Look below for the line containing "Open the Visualization dropdown" and the line containing "Screen dimensions: 900x692"; repeat exactly those two lines and all lines between them, and nothing else.

:: Information given ::
★ ★ ★ ★ ★ ★ ★
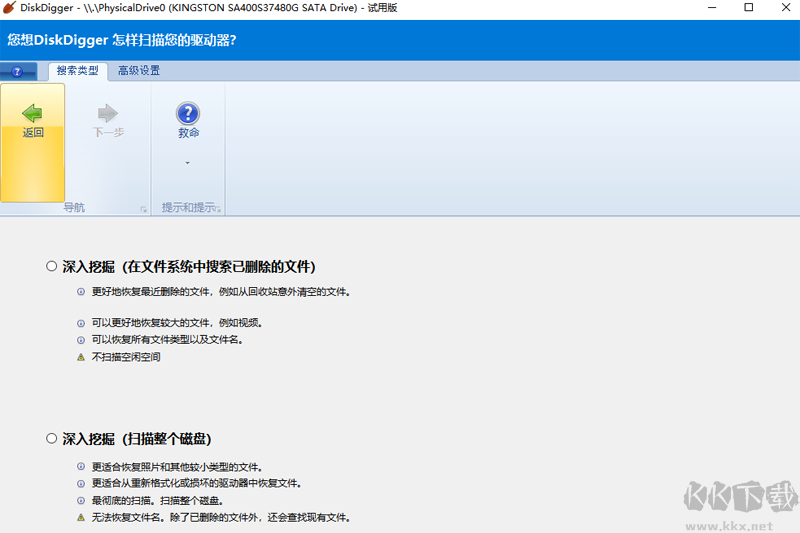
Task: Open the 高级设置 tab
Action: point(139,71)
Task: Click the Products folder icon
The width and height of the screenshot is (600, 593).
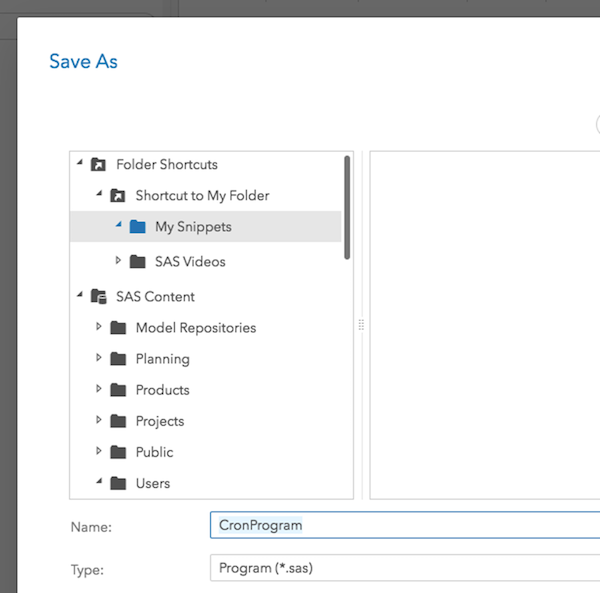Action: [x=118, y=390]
★ ★ ★ ★ ★ ★ ★
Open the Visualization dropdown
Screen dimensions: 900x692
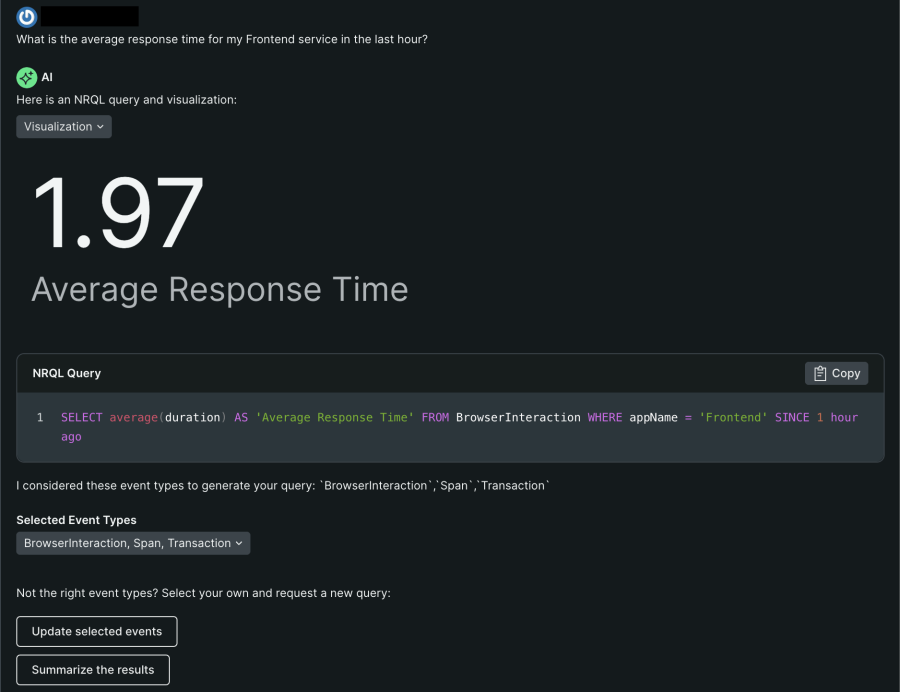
★ ★ ★ ★ ★ ★ ★
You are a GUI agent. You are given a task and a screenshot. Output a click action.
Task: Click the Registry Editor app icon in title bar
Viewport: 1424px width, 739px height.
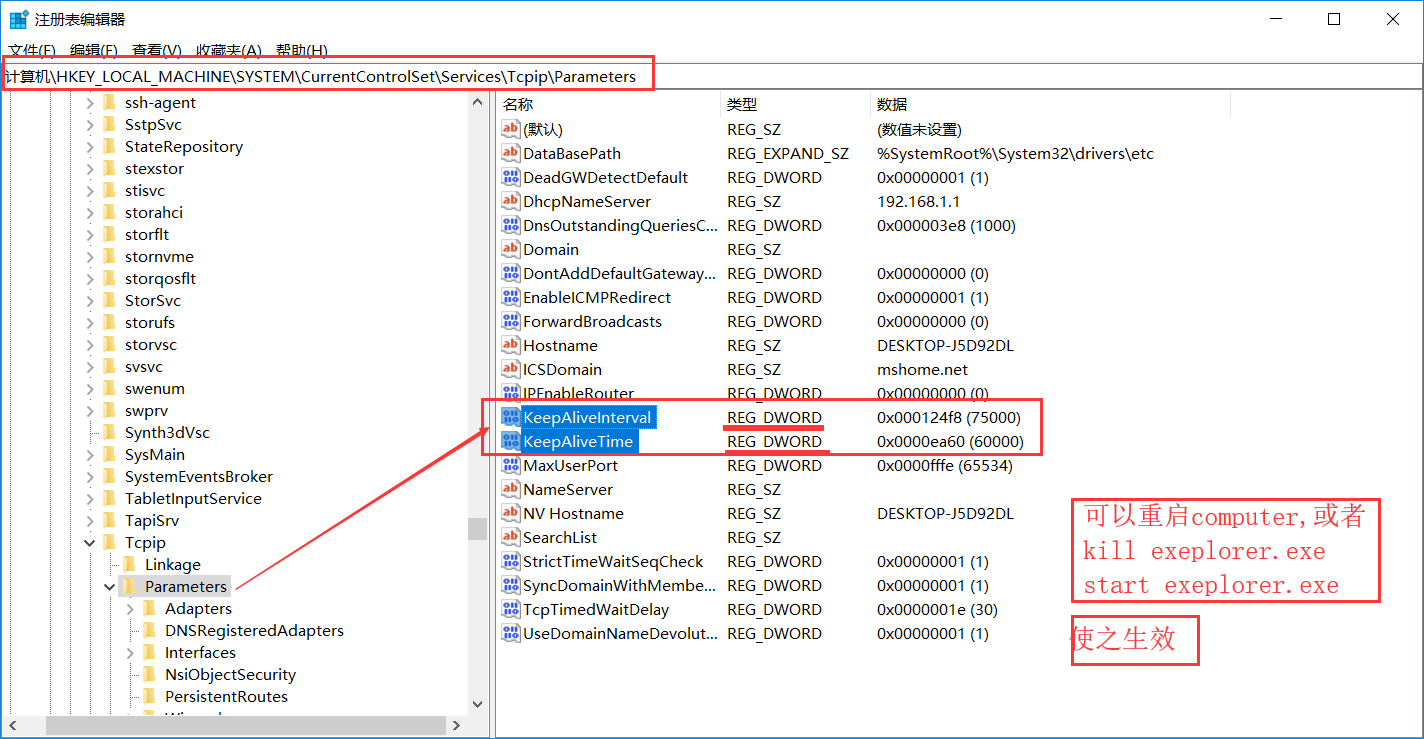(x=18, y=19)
★ ★ ★ ★ ★ ★ ★
:: Solution ::
Open the Visualization dropdown
Screen dimensions: 900x692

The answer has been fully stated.